Segment Start: Reading passage
Obviously, the whole game for us is to also take share. This is why we’re continuing our significant level of investment, more than double anybody else for sure in R&D and storage and that’s why we’re keeping our sales organization, support organization strong to make sure we can capture those opportunities. That’s a very important part of how the volume starts going the other way in the future.

Operator

Operator

Your next question comes from William Fearnley – FTN Midwest Research. William Fearnley – FTN Midwest Research: I wanted to ask some more questions on the CLARiiON if I could. Could you give us some more color on the direct, indirect and Dell mix for CLARiiON? And, given the performance in the first quarter, what are your expectations here for the CLARiiON line in the mid range here in the near term?
Segment End: Reading passage
▶ Work task 1: Rewrite the part of the entries that opens with the line containing "coordinates (420, 108)." and closes with the line containing "(336, 372)." as a numbered list, leaving out blank lines.
Segment Start: Data provided
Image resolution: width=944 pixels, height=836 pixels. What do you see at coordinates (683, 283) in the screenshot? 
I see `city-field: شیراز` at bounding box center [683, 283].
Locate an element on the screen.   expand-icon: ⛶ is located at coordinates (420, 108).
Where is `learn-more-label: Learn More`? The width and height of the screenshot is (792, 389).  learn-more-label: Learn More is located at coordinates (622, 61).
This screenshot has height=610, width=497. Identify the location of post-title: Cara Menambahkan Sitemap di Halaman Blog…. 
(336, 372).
Segment End: Data provided
Segment Start: Data provided
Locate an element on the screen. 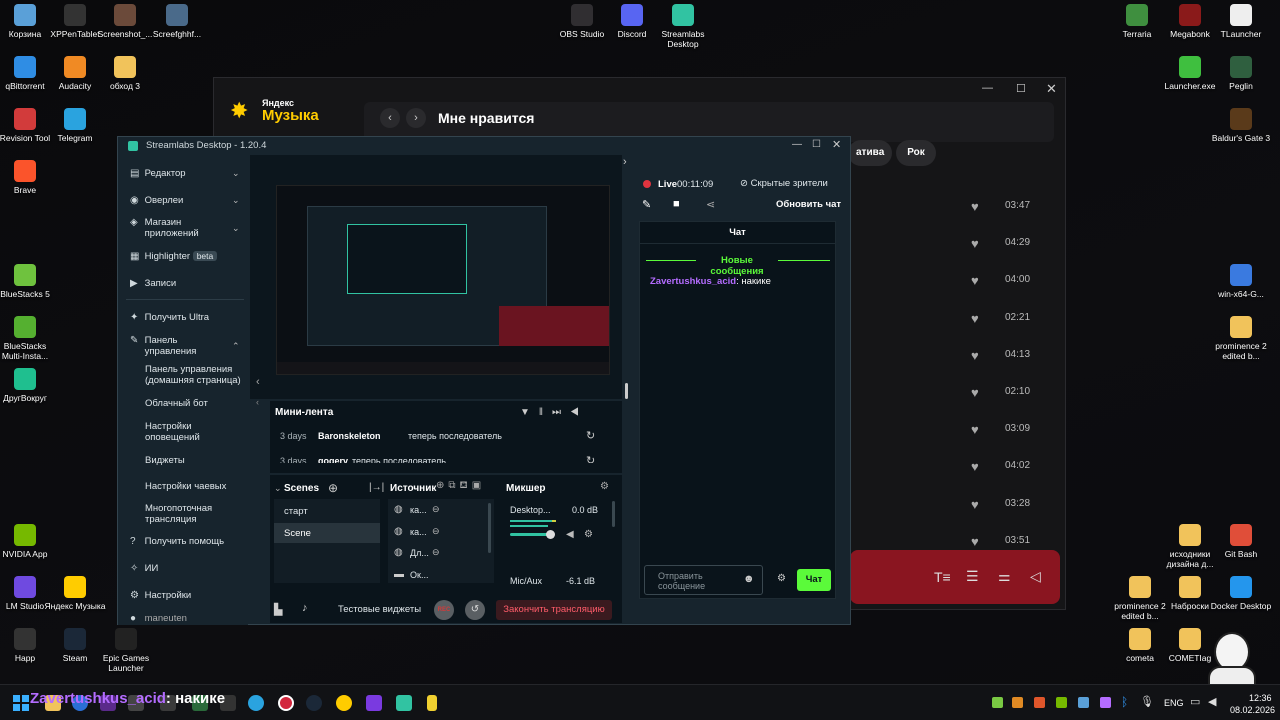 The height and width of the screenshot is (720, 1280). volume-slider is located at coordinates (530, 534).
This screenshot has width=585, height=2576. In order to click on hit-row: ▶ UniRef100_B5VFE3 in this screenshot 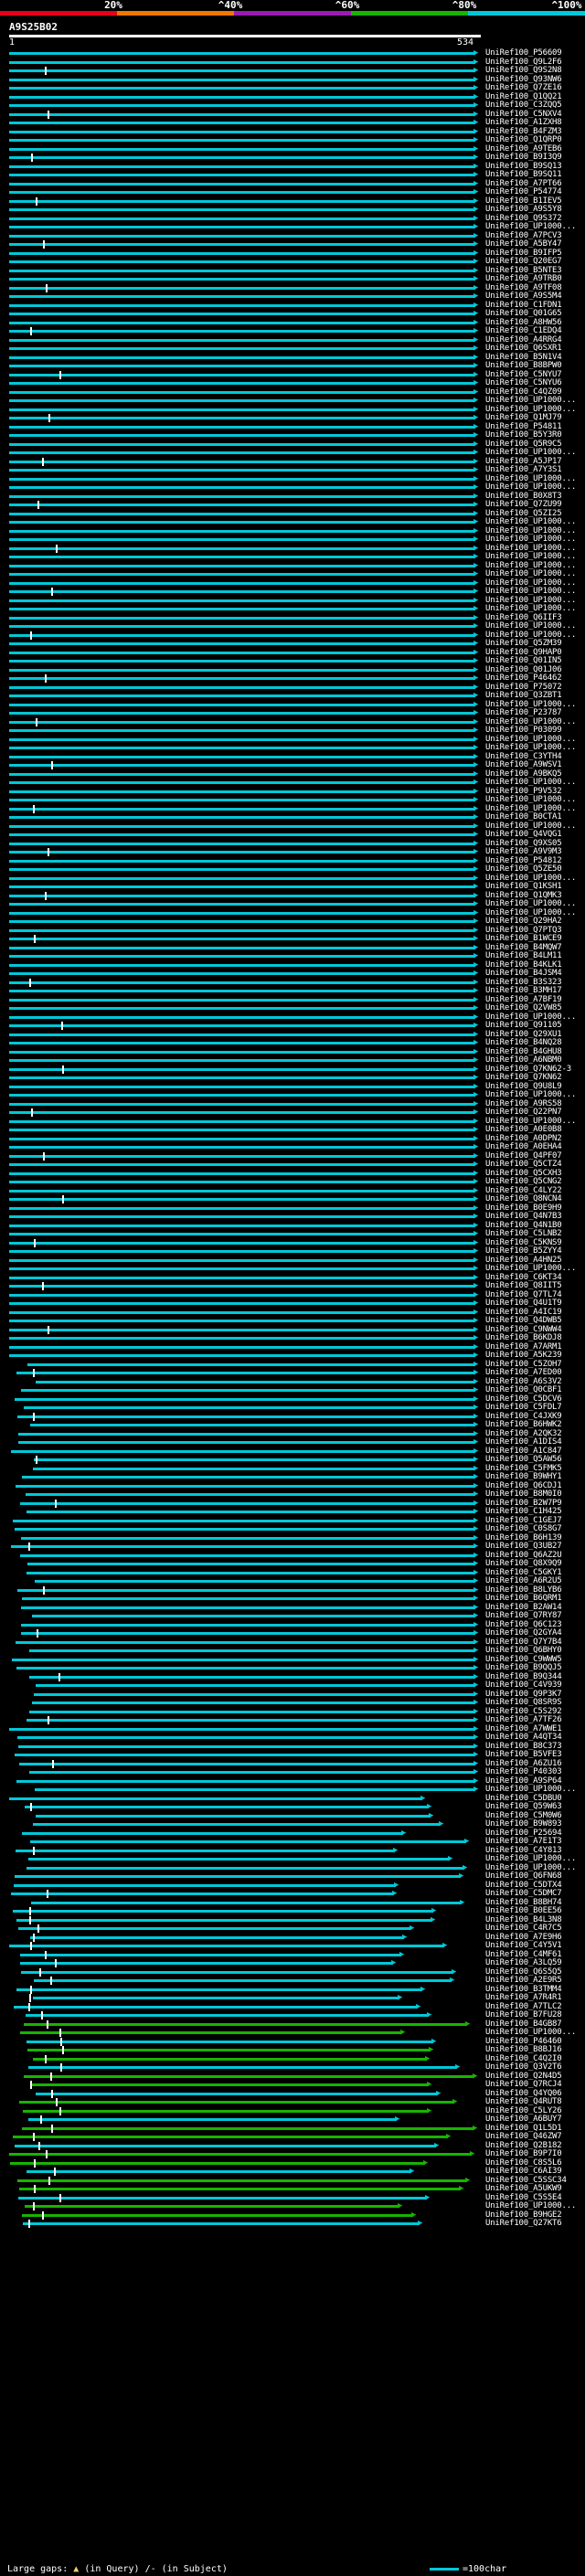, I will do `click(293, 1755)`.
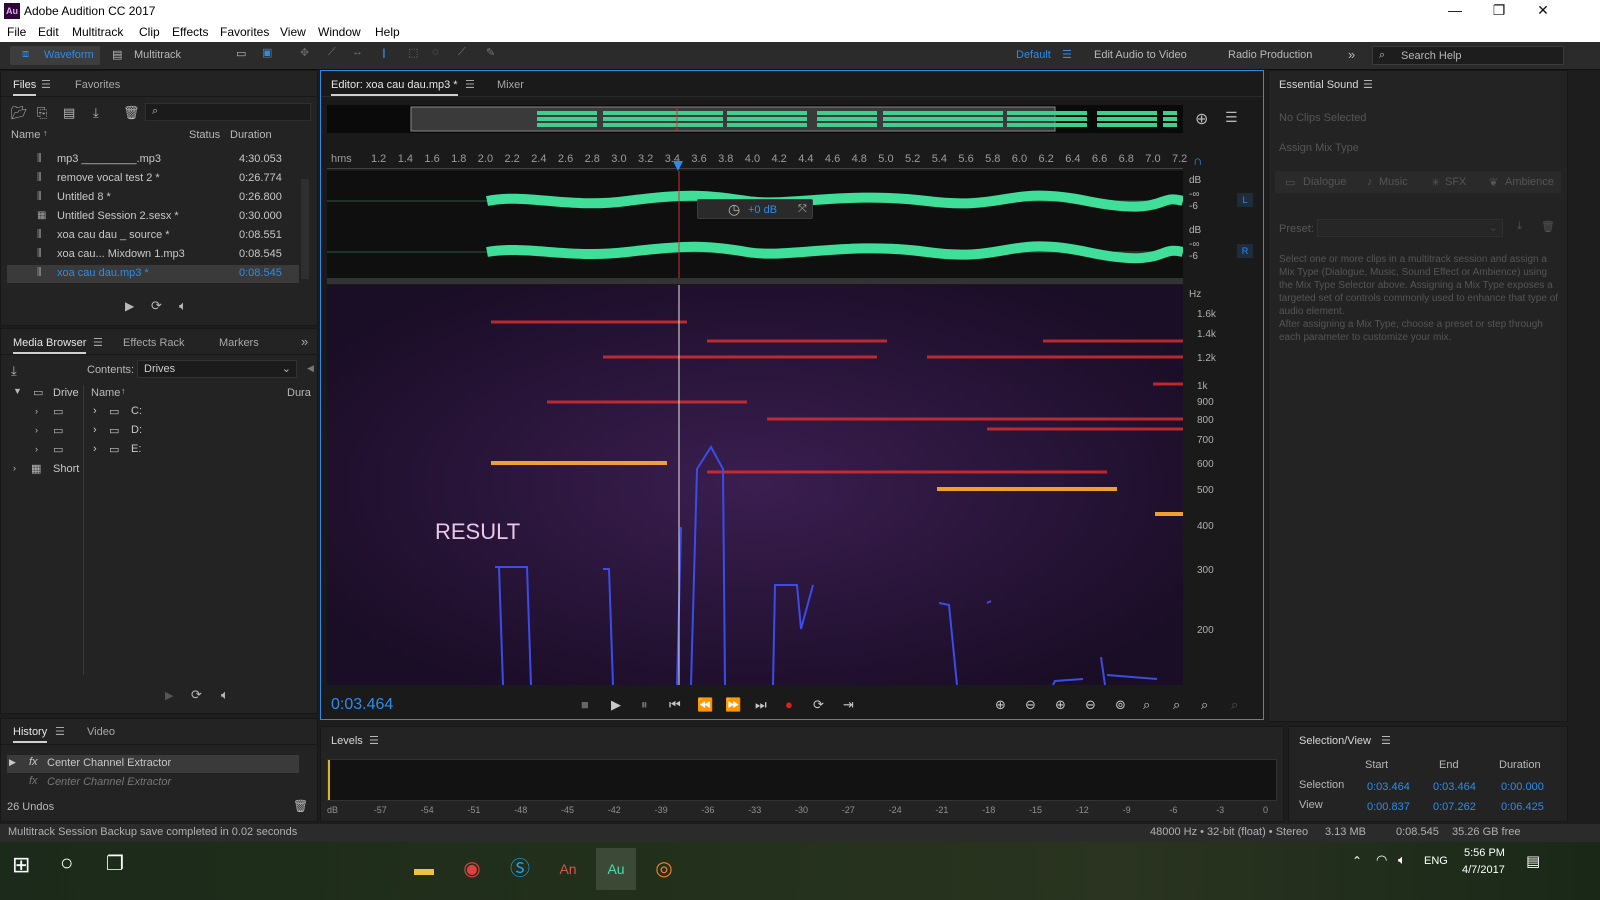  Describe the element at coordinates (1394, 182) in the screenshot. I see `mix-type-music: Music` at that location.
Segment End: Data provided
▶ Work task 2: Write the next part of the earnings call transcript, picking up after its last sentence.

▶ Response area 1:
1. Locate an element on the screen.   expand-icon: ⛶ is located at coordinates (420, 108).
2. Where is `learn-more-label: Learn More`? The width and height of the screenshot is (792, 389).  learn-more-label: Learn More is located at coordinates (622, 61).
3. This screenshot has height=610, width=497. Identify the location of post-title: Cara Menambahkan Sitemap di Halaman Blog…. 
4. (336, 372).

▶ Response area 2:
David I. Goulden

Management

Well I mentioned Bill, first of all we told you that Dell sequentially compared to Q4 represented just a little bit higher percentage of the CLARiiON mix and that’s indication that Joe mentioned that we’ve been working on the Dell EMC alliance. We gave you a view that overall IT spending won’t be significantly different in Q2. On the other hand, CLARiiON and our mid tier products in total, particularly on that are very, very strong. You see how well unified storage is doing. When you look at our three C’s together, CLARiiON, Celerra and Centera, it’s still very competitive mid range offering and you saw that despite the fact that the market was down enormously we saw continued growth in our NAS range and the unified storage aspect of our NAS box which use a lot of the same components, as a client was actually very, very strong. I’d also mention relative to the Dell alliance that Dell is now also starting to resell the NX4 so they’re taking advantage of some of the NAS technology from us as well.

Operator

Operator

Your next question comes from Kaushik Roy – Wedbush Morgan Securities. Kaushik Roy – Wedbush Morgan Securities: During the quarter did you do any share buyback? And if not, why not?

David I. Goulden

Management

We did not do any buybacks during the quarter. As we mentioned before we’re going to be opportunistic during 2009. We want to make sure that we see how the market plays out and keep all of our options open moving throughout the year.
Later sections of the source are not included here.